Philippa Jackson analyses the latest rulings in relation to low traffic neighbourhoods and what they mean for future legal challenges.
Low traffic neighbourhoods (“LTNs”) introduced in response to the Covid-19 pandemic have proved controversial, to say the least, and have attracted widespread media attention. It is hardly surprising, therefore, that there have now been several attempts to challenge the implementation of LTNs in the Courts, albeit with limited success to date.
In June 2021, Kerr J dismissed a judicial review challenge brought by a disabled resident to the introduction of LTNs in Lambeth through the mechanism of experimental traffic orders (“ETOs”): see R (Sheakh) v London Borough of Lambeth  EWHC 1745 (Admin).
Now we have the judgment of Dove J in R (HHRC Ltd) v Hackney Borough Council  EWHC 2440 (Admin), handed down on 6th September 2021, whereby the Court dismissed a judicial review challenge to the adoption by Hackney Council of an Emergency Transport Plan entitled “Rebuilding a Green Hackney – Emerging Transport Plan: responding to the impacts of Covid-19 on the transport network”. This included the proposed introduction of LTNs as part of a suite of alternative traffic management measures, although these LTNs had already largely already been created through the use of ETOs made under section 9 Road Traffic Act 1984 in response to the Covid-19 pandemic.
HHRC argued that, in adopting the ETP, the Council had failed to discharge its traffic management duties under section 16 Traffic Management Act 2004 and had failed properly to investigate the impact on air quality of the proposals, as well as breaching the public sector equality duty (“PSED”) under section 149 Equality Act 2010 by failing to have due regard to the impact of the proposals on vulnerable groups. Finally, the Claimant argued that there had been a failure to undertake proper consultation.
In relation to the Council’s duties under section 16 of the 2004 Act, however, Dove J emphasised the significance of the Covid guidance and the circumstances which prompted the SSoT to act by producing it. The Covid-19 global pandemic created an entirely unprecedented emergency and one which called for prompt action to address a situation for which there was little precedent and no blueprint. Moreover, given the extremity of these circumstances, the guidance clearly contemplated action being taken urgently and within weeks. The ETP’s “promotion of temporary and experimental LTNs accompanied by further monitoring and consultation” was held to be entirely consistent with the advice in the statutory guidance.

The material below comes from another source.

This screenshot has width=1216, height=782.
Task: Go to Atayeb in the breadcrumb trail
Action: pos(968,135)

For the same reasons, it was no breach of the network management duty to adopt the ETP without conducting surveys and modelling of the impact on road users and residents, since the guidance clearly identified a requirement for urgent action which did not allow for the undertaking of extensive further inquiries and investigations. There was also no unlawfulness in implementing the ETOs on a temporary basis, followed by air quality monitoring and evaluation of air quality impacts.

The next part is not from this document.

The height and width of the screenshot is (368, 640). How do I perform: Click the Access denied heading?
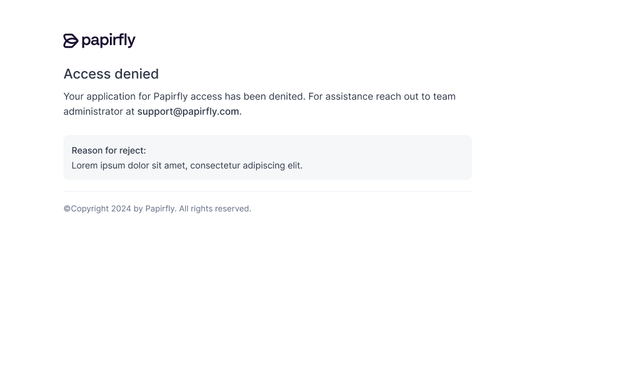click(111, 74)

Finally, the Court noted that the LTNs remain experimental and temporary in nature and that there would be an opportunity to examine the effects of the schemes on traffic movements and air quality during the experimental operation of them.
The claim based on alleged breach of the PSED also failed. Applying Sheakh, Dove J observed that “it is possible in some circumstances for a form of iterative or progressive assessment of equalities impacts to properly discharge the PSED” and held that this duty had been properly discharged here, bearing in mind that LTNs or similar schemes had been included within earlier policies adopted by the Council, as well as the availability of review of the impacts in the light of further monitoring, consultation and response. As Dove J put it, the ETP “is part of a continuum and its focus upon equality impacts was sufficient and proportionate for the stage within the process which it occupied.”
As to the alleged failure to consult, it was common ground that there was no express statutory duty to consult under section 16 of the 2004 Act. Nor was there a common law duty to consult upon the ETP itself, bearing in mind the Covid-19 guidance produced to deal with the conditions created by the pandemic, which envisaged in relation to Covid-19 related traffic management initiatives that consultation would take place alongside and at the same time as experimental implementation.
So, where does this leave legal challenges to LTNs introduced in response to the pandemic? While each case will need to be considered on a case-by-case basis, it is clear that the Covid-19 guidance and the wholly exceptional circumstances of the pandemic provide considerable protection to Local Planning Authorities seeking to introduce LTNs through the mechanism of ETOs. The temporary nature of ETOs and the fact that they allow for ‘real time’ monitoring and evaluation, as well as further consultation in due course, were also factors to which Dove J gave considerable weight.
Nonetheless, it remains to be seen whether the evidence supports making LTNs a permanent fixture. As recently as 19th September 2021, Ealing Council announced that it plans to abolish seven of its LTNs, due to widespread public opposition and a lack of evidence of any positive impact on either traffic congestion levels or local air quality. At the stage of making LTNs permanent, we can expect heightened scrutiny of the evidence in support of and against their creation and, perhaps, a greater willingness on the part of the Courts to review the lawfulness of such decisions.